The cruise starts in Nizhny Novgorod, goes down the Volga river to Kazan, then up the Kama river to the town of Yelabuga and then returns back to Nizhny Novgorod. This route could be a unique occasion for many participants to get familiar with Russian history, culture and nature of that region.

Nizhny Novgorod is the center of the Volga region. The third largest city in Russia, it was founded in 1221 at the confluence of two big rivers: the Volga and the Oka. Nizhny Novgorod was famous for its trade fairs, which attracted people from all parts of the country as well as from Europe and from the East. The Kremlin on the high bank of the Volga river is of special interest. There are many unique historical, architectural and cultural monuments preserved in Nizhny Novgorod and its vicinities.

Makaryev Convent was founded by the missionary Saint Macarius in the early 15th century. Although, the Convent was burned by Tatar Khan Ulu Mukhammed in 1439, the monks rebuilt it later in stone; most of the existing major monastery buildings were constructed between 1651 and 1667. The view of the white towers of the Convent from the Volga river is really exciting. The famous Makaryev Fair took place every summer for more than two centuries outside of the walls of the Convent. This was one of the most famous and important merchant fairs in Eastern Europe. In 1817 the fair was moved to, where it became even more famous.
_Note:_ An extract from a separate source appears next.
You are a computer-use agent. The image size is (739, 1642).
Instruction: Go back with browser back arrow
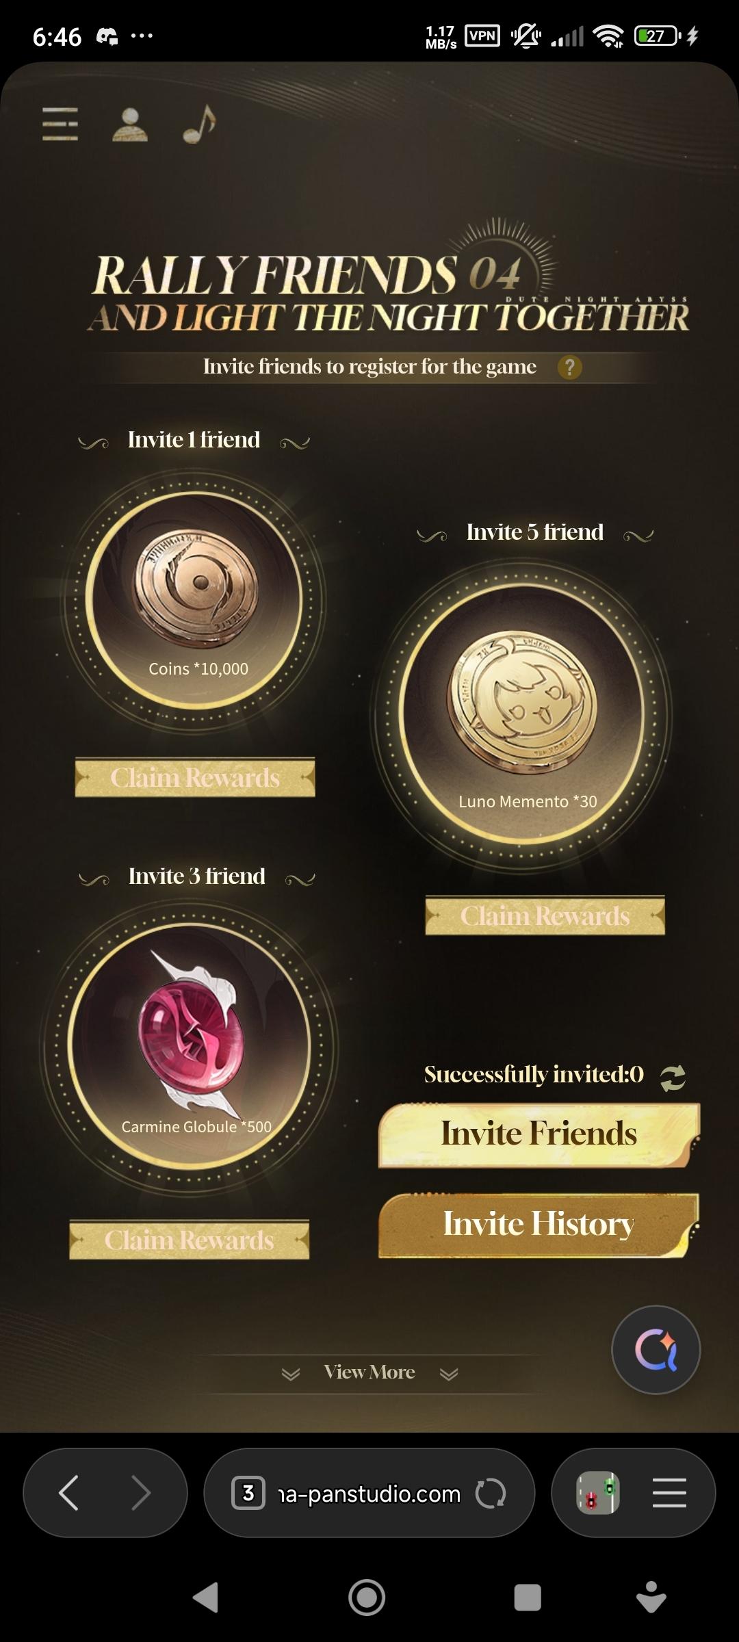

Kazan is one of the oldest Tatar cities in Russia. The estimates of the date of its oundation range from the early 11th century to the late 13th century. It was the seat of the Tatar Khanate and the capital of a part of the Golden Horde in the 15th and 16th centuries. Now Kazan is famous for the unique blend of Muslim and Christian influences, magnificent ancient cathedrals and mosques, its beautiful Kremlin, and the Kul Sharif mosque built in 2005 to commemorate the millenium of the city. Kazan is the capital city of the Tatar Republic, where Tatar culture, language and traditions are thoroughly preserved.
Yelabuga is a beautiful city on the Kama river, whose history dates back to the 10th century when Volga Bulgarian border castle was built here. The 10th century tower and the ruins of a fortress on a picturesque hill make a magnificent view. The city center preserves the atmosphere of the XIX century. Yelabuga is the birthplace of Russian painter Ivan Shishkin, famous for his woodland sceneries.
Simbirsk was founded in 1648 by boyar Bogdan Khitrovo. The fort of "Simbirsk" was strategically placed on a hill on the Western bank of the Volga River. The fort was meant to protect the eastern frontier of the Russian Empire from the nomadic tribes and to establish a permanent Imperial presence in the area. In 1668, Simbirsk withstood a month-long siege by a 20,000-strong army led by rebel commander Stepan Razin. Later, in next century another famous country rebel, Yemelyan Pugachev, was imprisoned in Simbirsk before execution. In 18th century Simbirsk began to develop into an important regional center. The beautiful Holy Trinity Cathedral was constructed in a restrained Neoclassical style between 1827–1841. In 1924, the city was renamed Ulyanovsk in honor of Vladimir Ulyanov, better known as Lenin, who was born in Simbirsk in 1870. During the Soviet period, Ulyanovsk was an important tourist center, drawing visitors from around the country because of its revolutionary importance. Now the city attracts tourists mostly as an old russian town with its provincial beauty.
The town is situated on the left bank of the Volga river at a 200 km distance from Kazan, near the ancient city of Bolgar founded here in IX-X centuries. Volga Bulgars became muslim in 922, accepting new religion from Bagdad Caliphate. Information about this northern muslim state appeared then in Arabian and Persian historical literature of the Middle Ages. Volga Bulgars interacted as well with neighbor Slavonic countries - Kiev Russia and North-East principalities of the Upper Volga. However, when in 1236 the Golden Horde started the conquest of the Eastern Europe, Russians were enslaved and Volga Bulgaria lost much of its independent state and became one of the most famous parts of the Golden Horde. In the 14th century Bulgaria started to decline. The city of Bolgar was abandoned and since the end of the XVIII century only a small village was situated nearby. Only in 1957 a new town was founded which got the name Bolgar in 1991. The ancient city of Bolgar is now a historical and architecture museum.